Mas estão nas prateleiras das lojas os seus demais livros considerados obrigatórios. Em Henderson, o rei da chuva (1959), como destaca Philip Roth, o autor de As aventuras de Augie March demonstrou sua capacidade de unir o sério e o não sério, numa realização “que pede uma leitura acadêmica e ao mesmo tempo ridiculariza e parodia tal leitura”. O romance traz o que muitos exegetas apresentam como versão tragicômica de O coração das trevas, de Conrad: o rico, temperamental e beberrão Eugene Henderson resolve se aventurar pela África, onde personifica o clássico tema do choque de culturas. Apesar desse enredo, o livro possui muito de autobiográfico: Henderson é divorciado, vive conflitos familiares e foi combatente na Segunda Guerra (algo que Bellow tentou, apesar de ter servido na Marinha Mercante).

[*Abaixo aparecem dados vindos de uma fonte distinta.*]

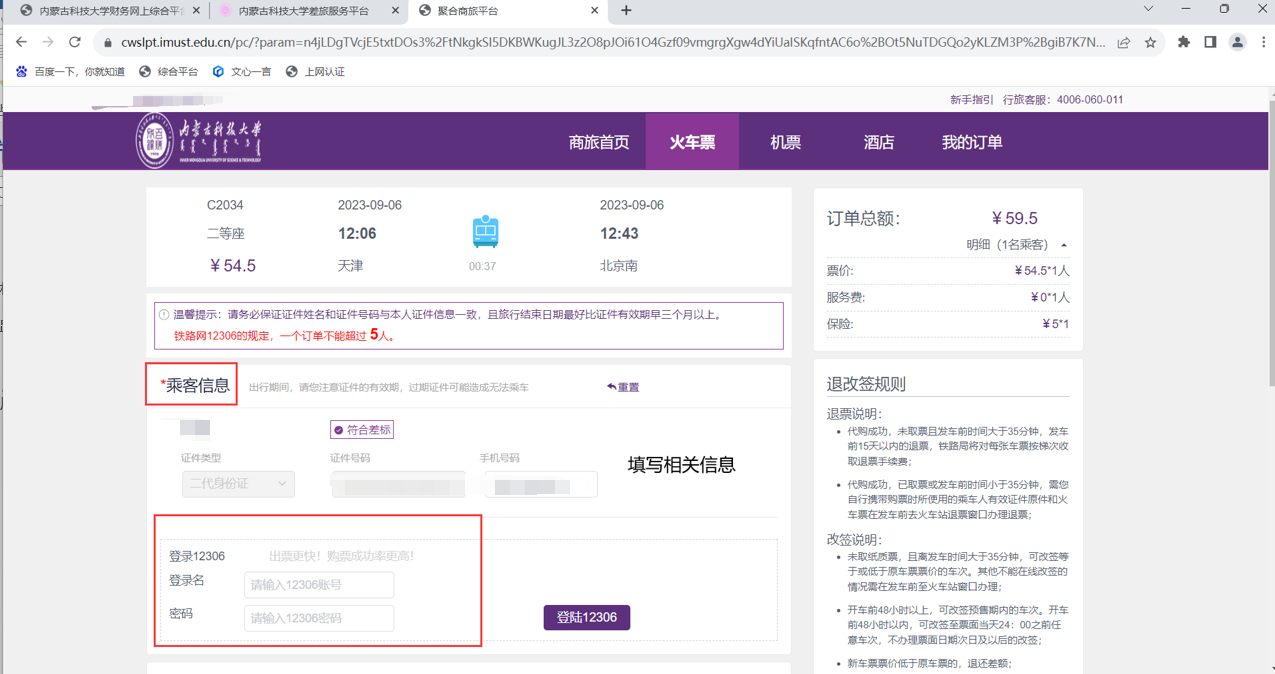
Task: Open the browser extensions puzzle icon
Action: point(1184,42)
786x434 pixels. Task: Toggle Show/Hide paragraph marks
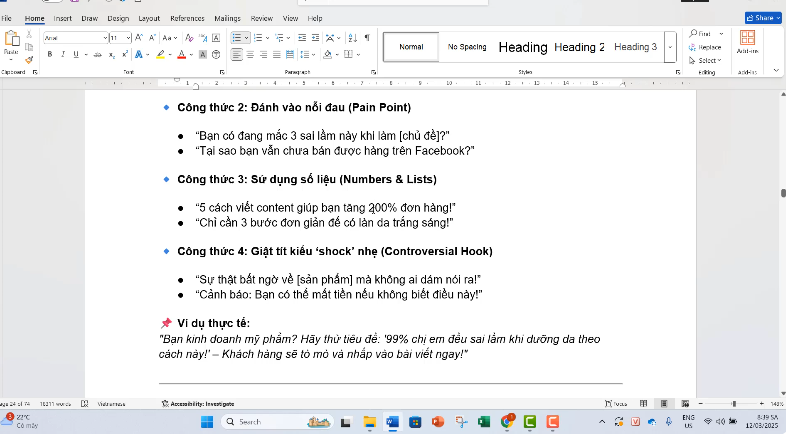click(x=367, y=37)
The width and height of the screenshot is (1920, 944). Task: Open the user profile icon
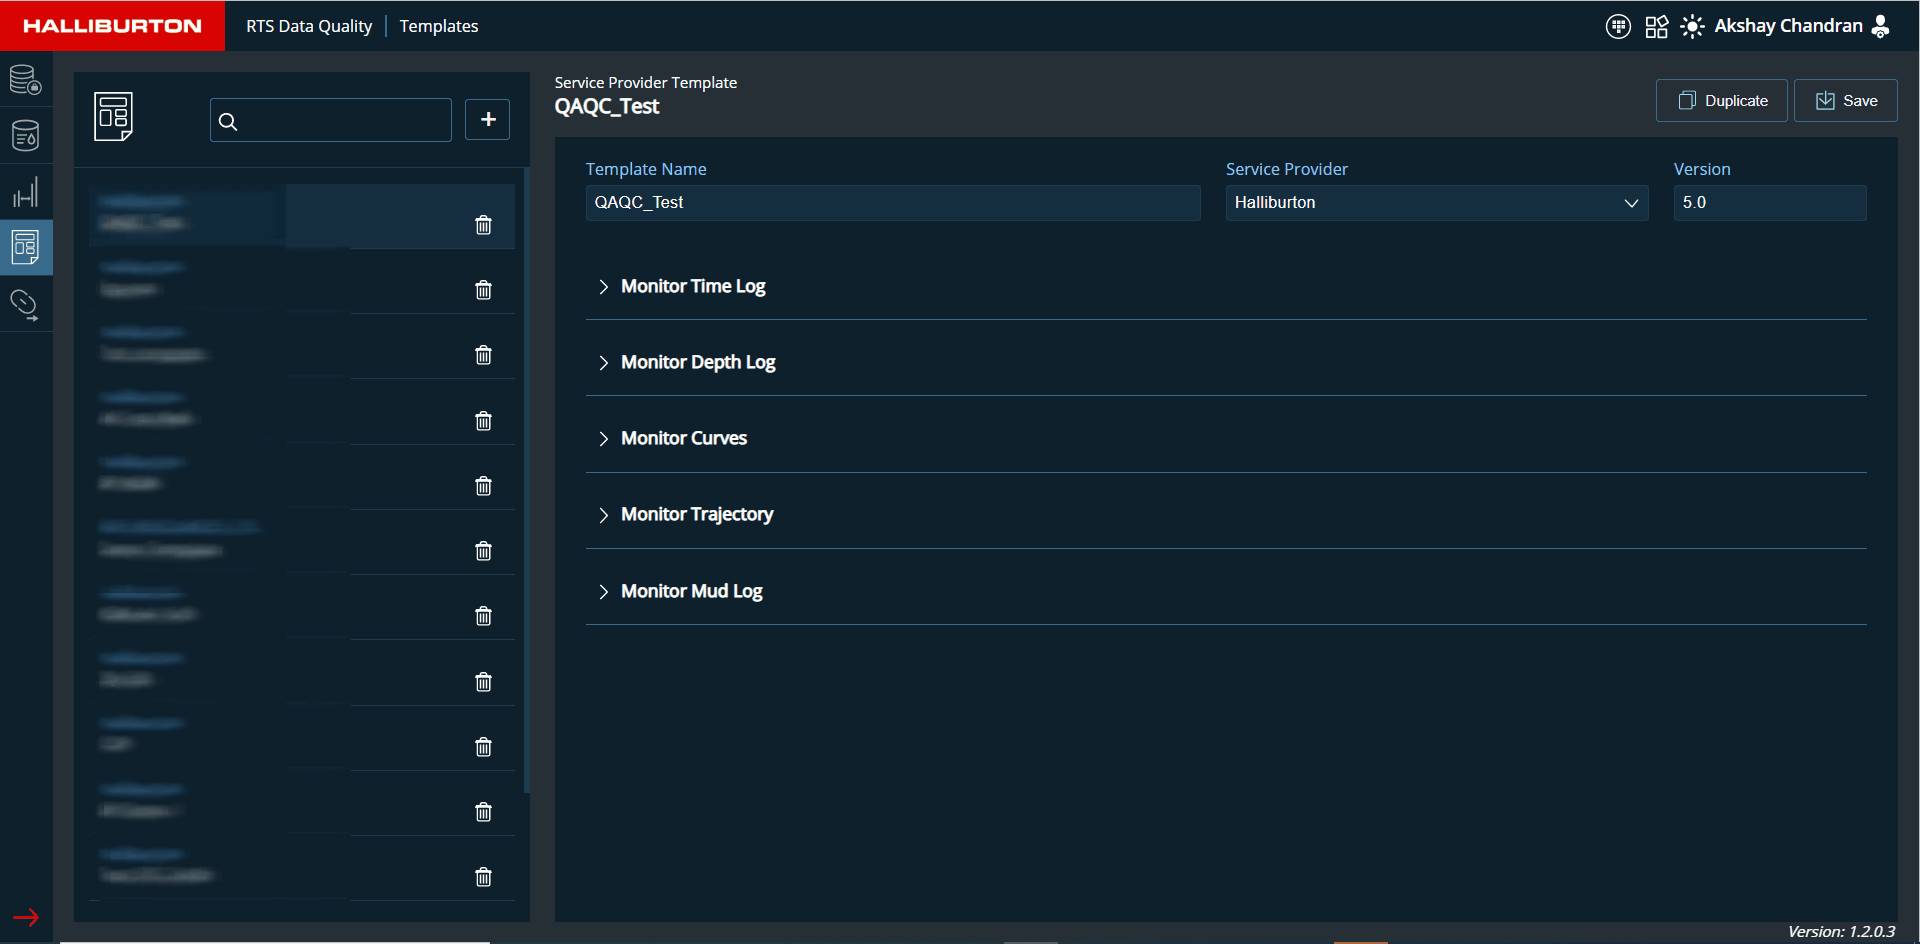point(1881,26)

Os outros títulos em catálogo também são profundamente inspirados na biografia do autor: há dois anos, a Companhia das Letras publicou O legado de Humboldt (de 1975), cujo personagem título foi criado a partir do poeta e crítico Delmore Schwartz — que, embora desconhecido no Brasil, foi espécie de mentor de sua geração. Com expressivas nuances ficcionais, o romance traz a paixão do protagonista Charles Citrine (Bellow) pela obra de Von Humboldt Fleischer (Schwartz). E, como em outros momentos, o romancista desenvolveu projeto que, hoje, figura como algo até banal (e muito desse juízo da banalidade se deve às realizações exitosas do próprio Bellow): narrar a jornada pessoal de seus personagens de maneira a cerzir simultaneamente um grande painel da cultura de seu país.
Antes, a editora havia recolocado à disposição dos leitores o Herzog (de 1964), que é considerado por muitos como clássico maior de Saul Bellow. O pensador e professor universitário Moses Herzog é um homem de meia-idade, em crise na profissão e nos laços familiares, cujo sentimento de instabilidade e até de enlouquecimento se transformam em força criativa. “Se estou fora do meu juízo, tudo bem para mim”, anuncia a famosa primeira linha do romance.
Herzog se nos apresenta como muito de outros personagens do autor, e bastante do próprio Bellow, e também de cada um de nós — mergulhados que somos em profundas contradições, saberes e ignorância. Deste Herzog “palpitando de sentimentos e no entanto de uma simplicidade desconcertante”, Philip Roth ressalta a mente “tão vigorosa, tão tenaz, muito bem equipada com o que de melhor já foi pensado e dito, uma mente que emite com elegância as generalizações mais bem informadas a respeito de boa parte do mundo e de sua história”, e que “questiona sua faculdade mais fundamental, a própria capacidade de compreender”.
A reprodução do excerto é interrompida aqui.